Hizbullah juga memerintahkan agar terdakwa segera dikeluarkan dari sel tahanan Lapas Jember yang selama ini ditempatinya setelah putusan diucapkan. “Dan memulihkan hak terdakwa dalam kemampuan, kedudukan, harkat dan martabatnya,” demikian amar putusannya.
Meski membacakan amar putusan tersebut, justru Hizbullah menyatakan disetting opinion (DO) atas putusan bebas yang dijatuhkan dua hakim anggotanya M Mahin dan Emma Ellyani tersebut.
Hizbullah justru berpendapat bahwa fakta hukum uang yang ditransfer terdakwa saksi Faris kepada terdakwa Irawan sebesar Rp 70 juta sebagai hak kekayaan intelektual. Namun, kelebihan bayar itu tidak bisa dibuktikan oleh penasehat hukum terdakwa.
“Sehingga saya berpendapat, sepakat dengan jaksa penuntut umum (JPU) bahwa terdakwa terbukti melakukan tindak pidana korupsi sebagaimana dalam pasal 2 ayat 1 Undang- undang tentang Pemberantasan Tindak Pidana Korupsi, Jo pasal 55 ayat 1 ke 1 KUHP, sebagaimana dakwaan primer kesatu penuntut umum,” ulas Hizbullah.
Sementara, M Mahin dan Emma Ellyani, dua hakim anggota menyatakan bahwa dakwaan primer dan subsider penuntut umum tidak terbukti karena uang sebesar Rp 70 juta yang ditransfer M Fariz Nurhidayat ke rekening pribadi terdakwa itu merupakan hak terdakwa hasil karya gambar yang diberikan kepada Fariz.
“Terdakwa hanya membuat desain gambar meskipun terdakwa sebagai direktur PT Maksi Solusi Enjinering (PT MSE). Faktanya, dalam pembayaran itu tidak menggunakan perusahaan terdakwa,” sebut Mahin ketika membacakan pertimbangan.

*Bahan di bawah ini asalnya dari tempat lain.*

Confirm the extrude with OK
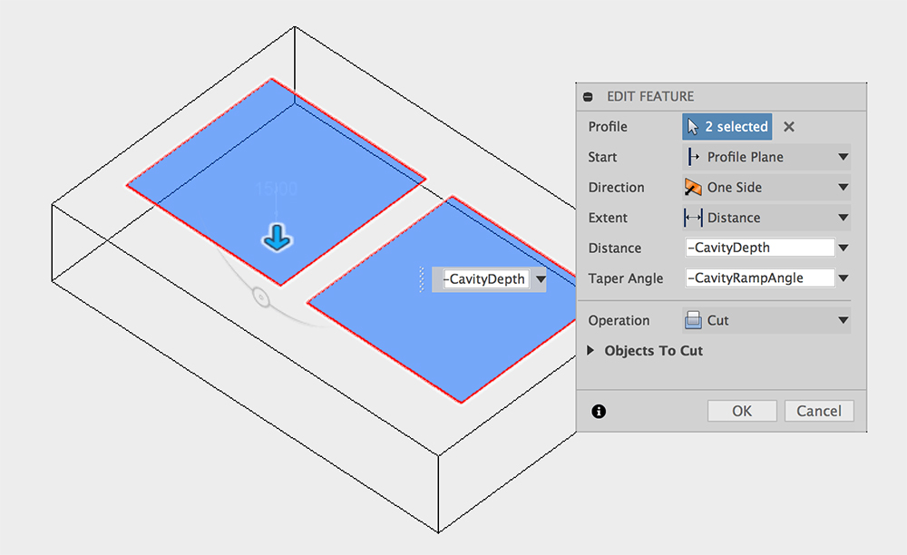This screenshot has width=907, height=555. click(x=741, y=411)
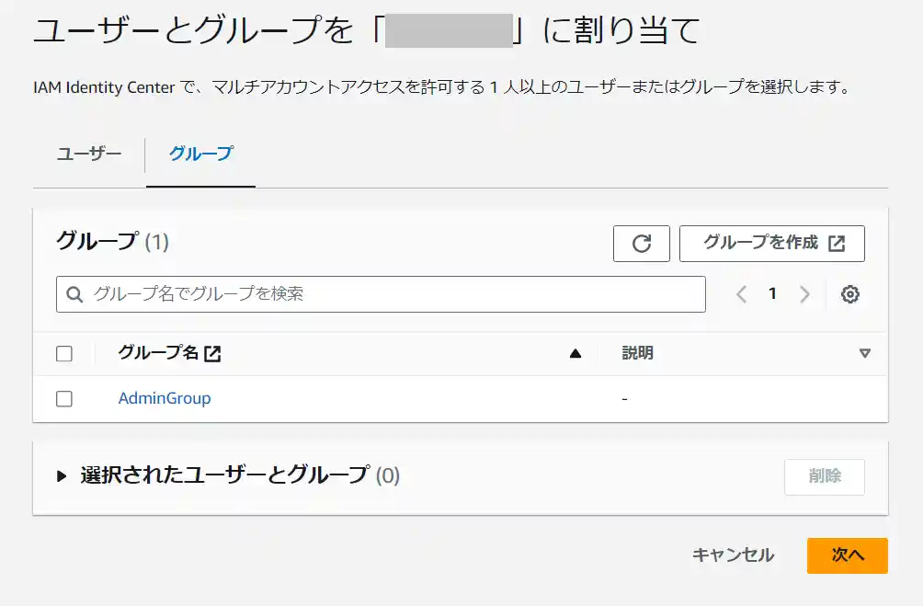Click the 次へ button
The width and height of the screenshot is (923, 606).
point(847,555)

Selain itu, dalam fakta hukum bahwa saksi Fariz yang notabenya freelance yang paling berperan dalam pengawasan proyek pasar Manggisan. Sebab, menurut pertimbangan hakim, bahwa Fariz yang meminjam perusahaan hingga memalsu tanda tangan demi tanda tangan proyek.

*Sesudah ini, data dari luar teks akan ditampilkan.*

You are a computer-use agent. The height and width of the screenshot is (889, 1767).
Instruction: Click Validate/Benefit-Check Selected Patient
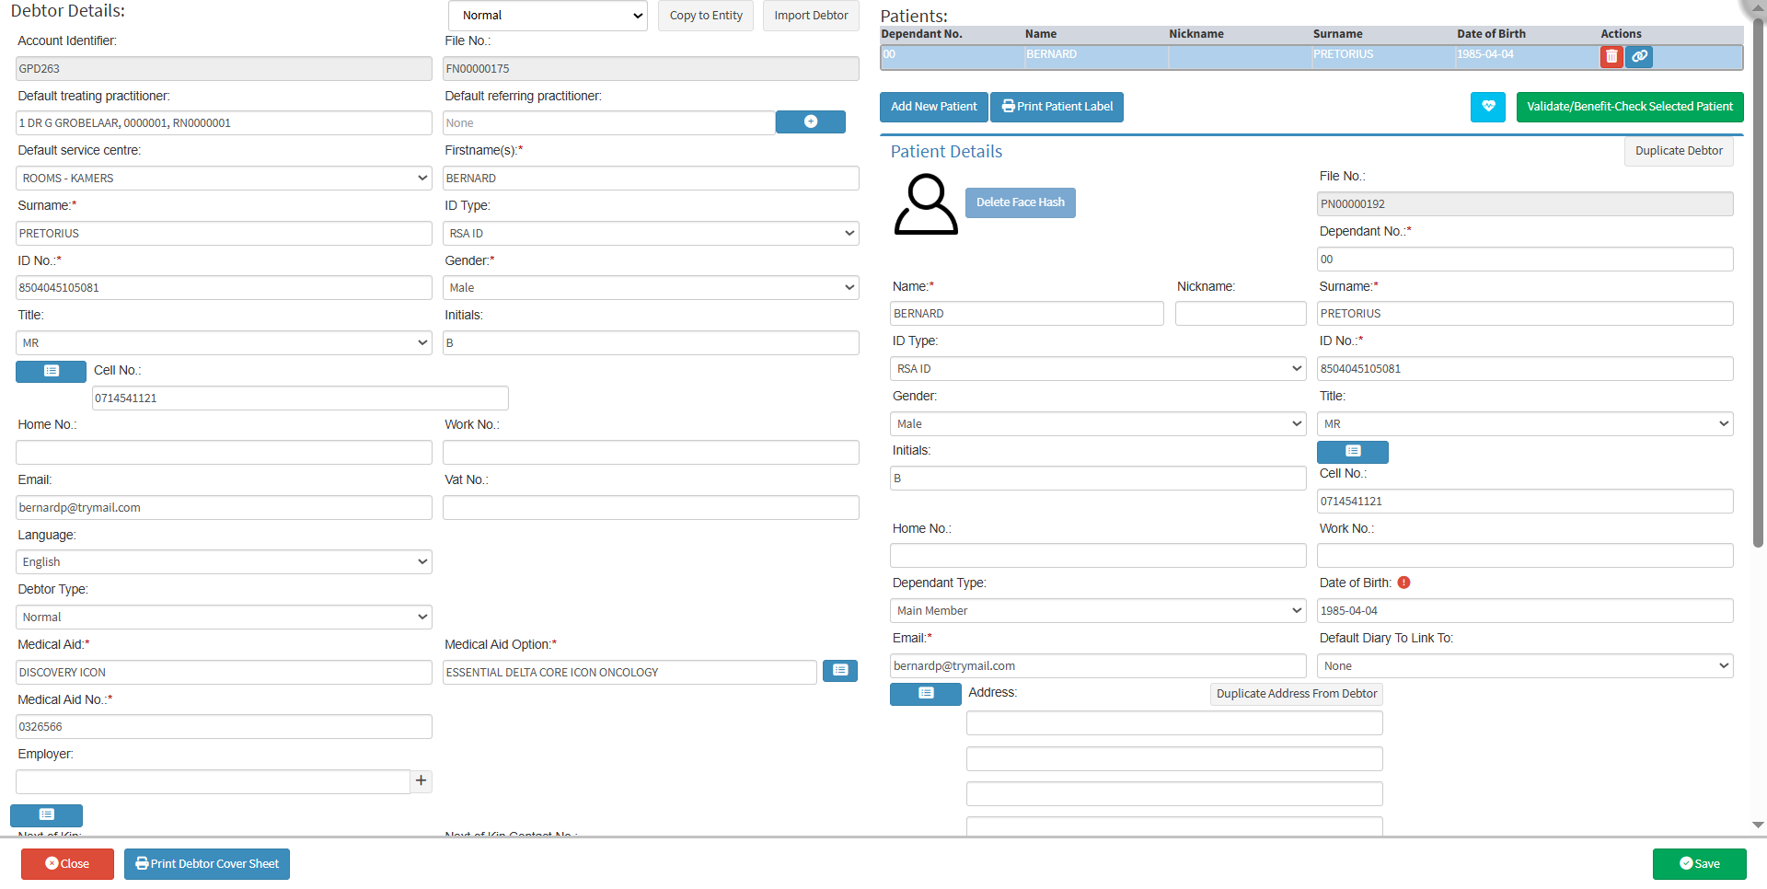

Meski demikian, untuk terdakwa lainnya divonis bersalah dan dijatuhi hukuman berbeda. Untuk terdakwa M Fariz Nurhidayat divonis 5 tahun penjara, denda Rp 200 juta, subsider 2 bulan kurungan. Ia juga dihukum membayar uang pengganti total sebesar Rp 98 juta.
“Uang pengganti tersebut maksimal satu bulan harus dibayar sejak putusan incrach. Bila tidak membayar, maka harta benda disita dan dirampas untuk negara. Jika masih kurang ditambah hukuman selama 1 tahun penjara,” ulas Mahin.
Sementara untuk terdakwa Edy Shandy Abdur Rahman dihukum sama seperti Fariz. Hanya saja, UP hang dijatuhkan lebih besar yaitu sebesar Rp 1 miliar, subsider 3 tahun kurungan. Baik Fariz Nurhidayat dan Edy Shandy Abdur Rahman, terbukti korupsi sebagaimana dalam dakwaan primer, pasal 2 ayat 1, Jo pasal 18 UU tentang Pemberantasan Tindak Pidana Korupsi, Jo pasal 55 ayat 1 ke 1 KUHP.
Sementara untuk terdakwa Anas Ma’ruf, mantan Kadisperindag Jember yang juga Pengguna Anggaran (PA) dan Pejabat Pembuat Komitmen (PPK) divonis 4 tahun, denda Rp 200 juta, subsider 2 bulan penjara. Anas tidak dibebani uang pengganti karena terdakwa tidak menikmati uang korupsi. Namun Anas terbukti dalam dakwaan subsider penuntut umum, pasal 11 UU tentang Pemberantasan Tindak Pidana Korupsi, Jo pasal 55 ayat 1 ke 1 KUHP.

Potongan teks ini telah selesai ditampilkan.